Chemical and physical data
- Formula: C_{18}H_{28}N_{2}O
- Molar mass: 288.435 g·mol^{−1}
- 3D model (JSmol): Interactive image;
- Melting point: 74 to 75 °C (165 to 167 °F)
- SMILES CCCCN(CCCC)CCc2c[nH]c1cccc(O)c12;
- InChI InChI=1S/C18H28N2O/c1-3-5-11-20(12-6-4-2)13-10-15-14-19-16-8-7-9-17(21)18(15)16/h7-9,14,19,21H,3-6,10-13H2,1-2H3; Key:BDOJPNJIBDXWQQ-UHFFFAOYSA-N;

= 4-HO-DBT =

Psychedelic drug

4-HO-DBT, also known as 4-hydroxy-N,N-dibutyltryptamine, is a psychedelic drug of the tryptamine family related to psilocin (4-HO-DMT). It is taken orally.

==Use and effects==
In his book TiHKAL (Tryptamines I Have Known and Loved), Alexander Shulgin reported that a 20 mg dose of 4-HO-DBT orally produced no effects. However, this compound has subsequently been sold as a "research chemical" and anecdotal reports suggest that at higher doses 4-HO-DBT is indeed an active hallucinogen, although somewhat weaker than other similar tryptamine derivatives.

==Chemistry==
===Properties===
4-HO-DBT is found either as its crystalline hydrochloride salt or as an oily or crystalline base.

===Synthesis===
The chemical synthesis of 4-HO-DBT has been described.

===Isomers===

Several different isomers of 4-HO-DBT could be made, including 4-HO-DiBT, 4-HO-DsBT, and 4-HO-DtBT, but of these only the isobutyl isomer 4-HO-DiBT was synthesized by Alexander Shulgin (melting point 152 to 154 °C) and was also found to be inactive at a 20 mg dose. The serotonin receptor interactions of these isomers have been studied. 4-HO-DiBT showed 43-fold lower affinity and 4-HO-DsBT 6.5-fold lower affinity for the serotonin 5-HT_{2A} receptor compared to psilocin (4-HO-DMT).

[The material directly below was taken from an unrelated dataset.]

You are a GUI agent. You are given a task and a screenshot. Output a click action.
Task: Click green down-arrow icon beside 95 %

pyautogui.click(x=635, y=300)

Chemical structures of 4-HO-DBT and its skeletal isomers
4-HO-DBT
4-HO-DiBT
4-HO-DsBT
4-HO-DtBT

==History==
4-HO-DBT was first described in the scientific literature by David Repke and colleagues in 1977. It was subsequently described in further detail by Alexander Shulgin in his 1997 book TiHKAL (Tryptamines I have Known and Loved).